Еще перед отъездом Борису надо было пройти процедуру обрезания. Дело было в том, что еврейская община в Америке очень хорошо помогала на первых порах, но для этого надо было подтвердить свое еврейство. Борис согласился только тогда, когда все документы на выезд были оформлены. Перспектива оказаться обрезанным, а в результате никуда не уехать, его особо не вдохновляла.
Обрезал его знакомый челюстно-лицевой хирург, к которому почему-то обращались за помощью все уезжающие знакомые.
И вот наконец все сборы были закончены, чемоданы упакованы, несколько небольших бриллиантов были запрятаны в тайник, сделанный в пластиковых слаломных лыжах.
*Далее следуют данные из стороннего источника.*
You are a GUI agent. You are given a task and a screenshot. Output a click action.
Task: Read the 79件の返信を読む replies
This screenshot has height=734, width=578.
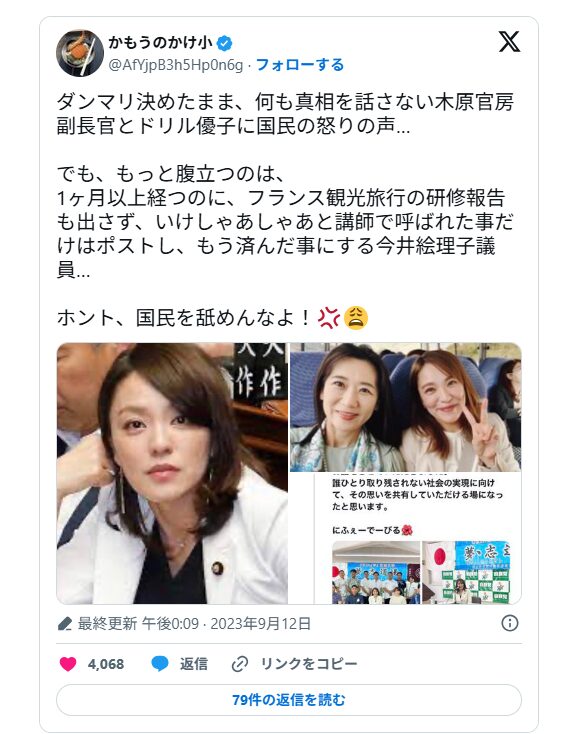click(289, 700)
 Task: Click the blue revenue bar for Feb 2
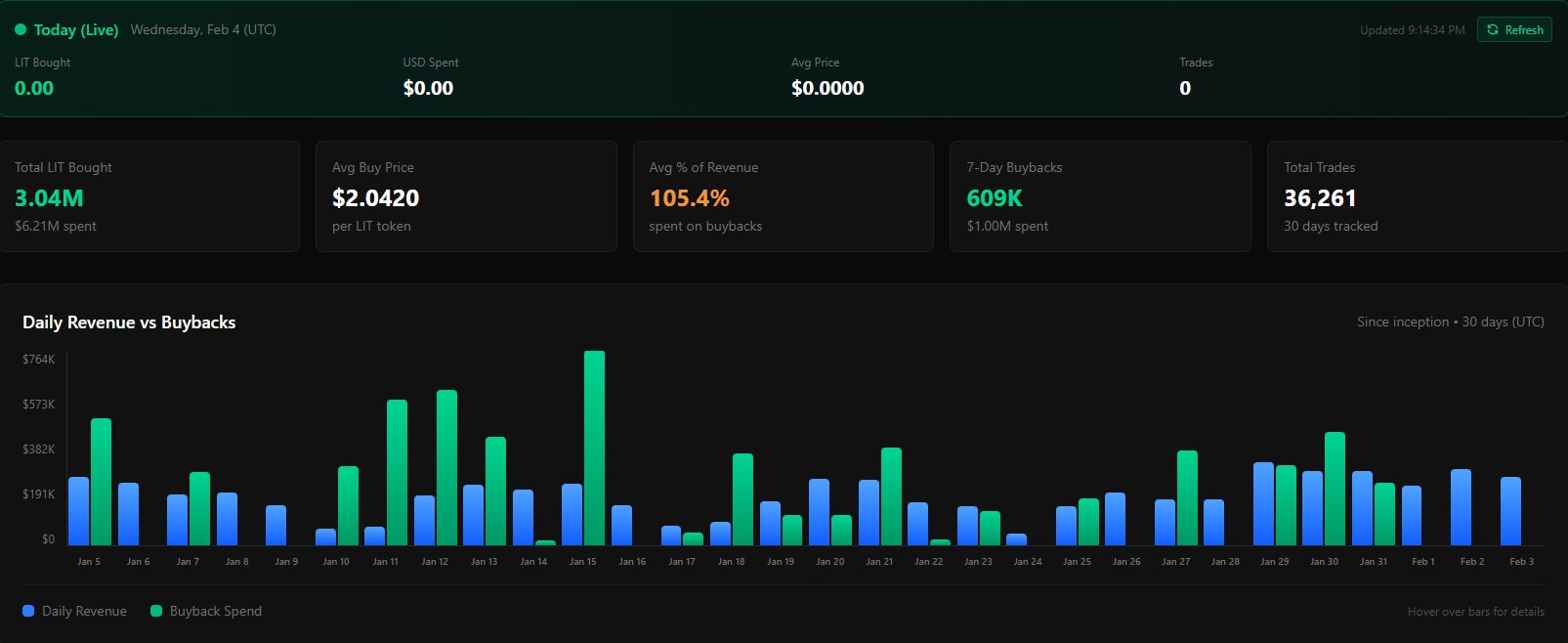coord(1461,507)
Борис должен был изображать юного фанатика горного слалома, купившего незадолго до отъезда на все свои сбережения почти новые лыжи у незнакомого человека на барахолке. Легенда была придумана на случай прокола, для того чтобы спасти папу от неизбежной посадки за нарушение правил валютных операций. Борису еще не было четырнадцати, и поэтому его привлечь было нельзя.
В последний момент папу все-таки исключили из партии, но это уже не имело никакого значения. Бориса тоже должны были бы исключить из комсомола, но он туда, к счастью, еще не успел вступить.
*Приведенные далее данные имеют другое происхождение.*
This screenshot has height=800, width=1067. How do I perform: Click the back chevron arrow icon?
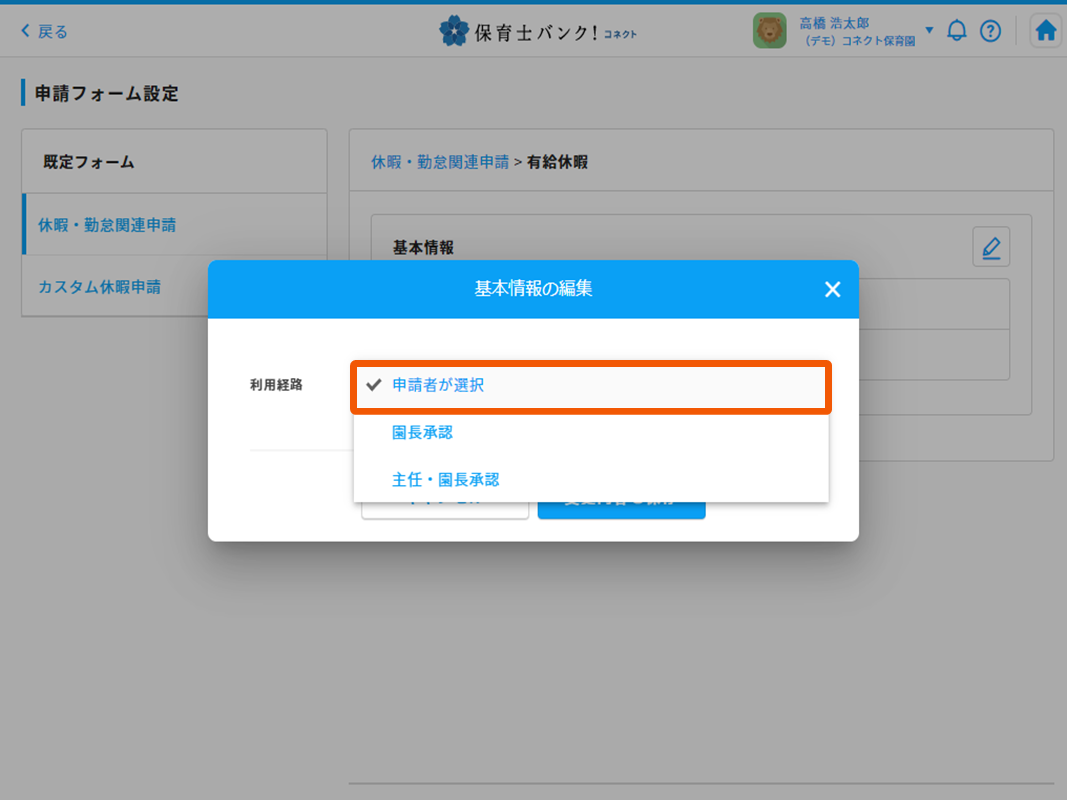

Оставалось только одно дело, которое нужно было сделать. Он должен был объясниться с девочкой из соседней школы, в которую он уже пару лет как был влюблен. Уехать без этого он не мог.
Глава 3. Влад
Владлен Гутин шел по набережной в сторону дома, и его душили слезы. Только что в школе объявили о том, что завтра будет родительское собрание. Как он ненавидел эти сборища, где в присутствии всех родителей унижали неуспевающих детей. Но в советской школе считалось почему-то нормой выставлять неудачи слабых учеников на всеобщее обсуждение. Никем не оспаривалось, что, получив очередную дозу оскорблений и унижений, ребенок станет лучше учиться. Эффект, как правило, был обратным.
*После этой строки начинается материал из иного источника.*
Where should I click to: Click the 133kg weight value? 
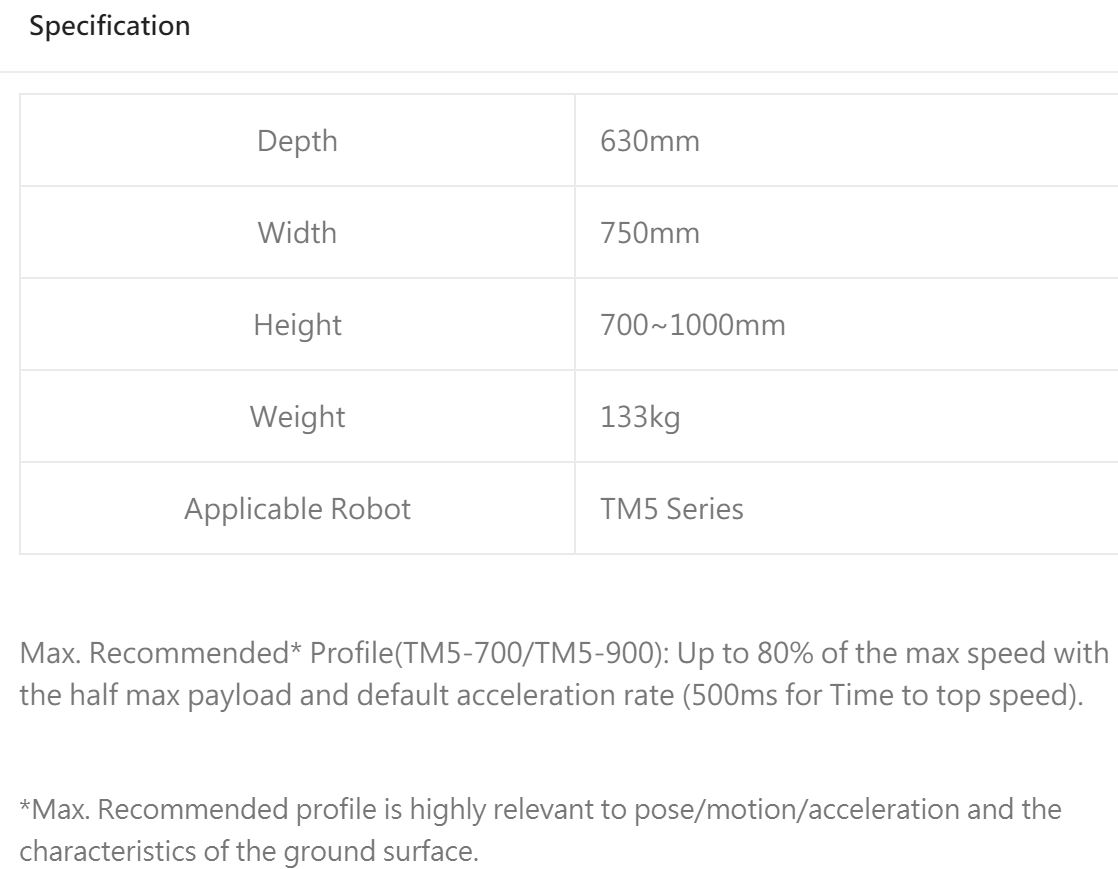point(640,417)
Перед учителями стояла невыполнимая задача: они должны были одновременно учить три совершенно различные группы детей: слабых, средних и сильных. И если со средними это еще как-то функционировало, то со слабыми и сильными ничего не получалось. Слабые не успевали за средними, сильные были не востребованы и не могли идти вперед. Исключение составляли только спецшколы, куда брали особо одаренных детей, из них и выходили будущие светила науки и искусства.
Владлен учился так себе, звезд с неба не хватал, но и двоечником не был. Он не боялся того, что мать, а на собрания ходила всегда она, узнает о нем что-то не то. Дело было совсем в другом. Ему было больно смотреть, как мать в стареньком пальтишке, платочке и стоптанных башмаках поднималась по ступенькам школьного крыльца. Потом она безмолвно сидела на собрании и тихо уходила домой. Никто с ней не заговаривал, она не представляла ни для кого никакого интереса.
Вместе с ней по школьному крыльцу поднимались и другие мамы. На них были каракулевые шубы, норковые шапки, а на ногах красовались австрийские сапоги на молнии. На пальцах у них сверкали бриллианты, а во рту блестели золотые зубы. С этими мамами все пытались завязать разговор, они были всем интересны. Это были жены аппаратчиков.